**How to complete this task:** Lines from the one containing "The width and" through the last line of the records below need to be repeated exactly; nothing else, and no pictures.

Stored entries
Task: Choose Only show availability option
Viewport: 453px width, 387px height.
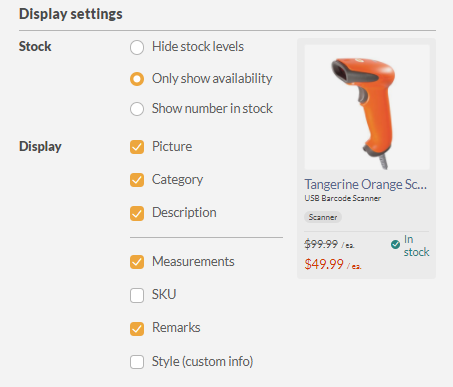Action: click(137, 79)
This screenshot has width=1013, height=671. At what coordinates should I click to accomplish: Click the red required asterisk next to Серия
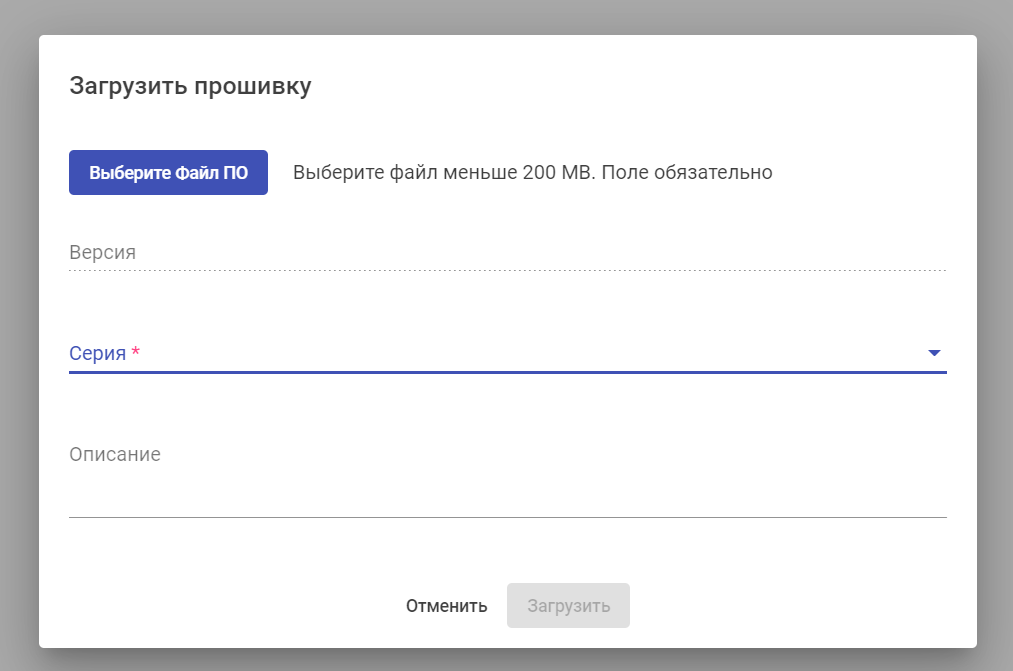(136, 353)
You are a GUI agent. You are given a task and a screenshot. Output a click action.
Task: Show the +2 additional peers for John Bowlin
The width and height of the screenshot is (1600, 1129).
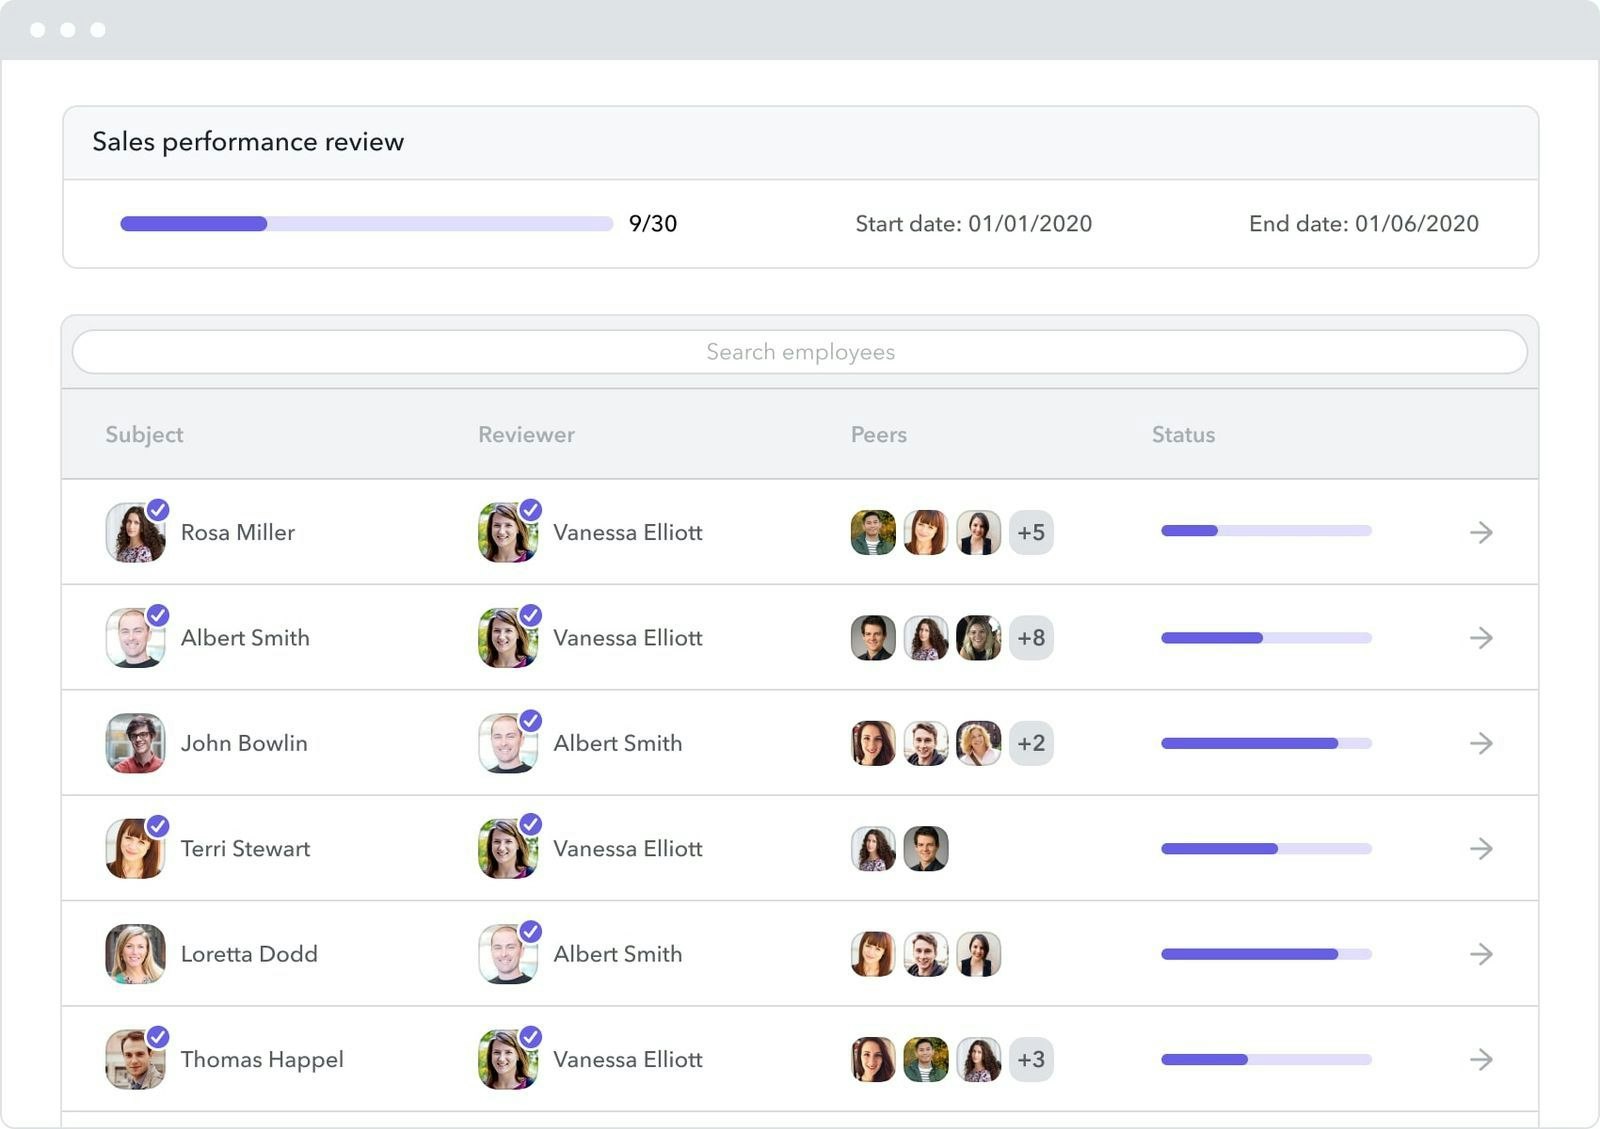[x=1031, y=743]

**Task solution:**
The width and height of the screenshot is (1600, 1129).
[x=1031, y=743]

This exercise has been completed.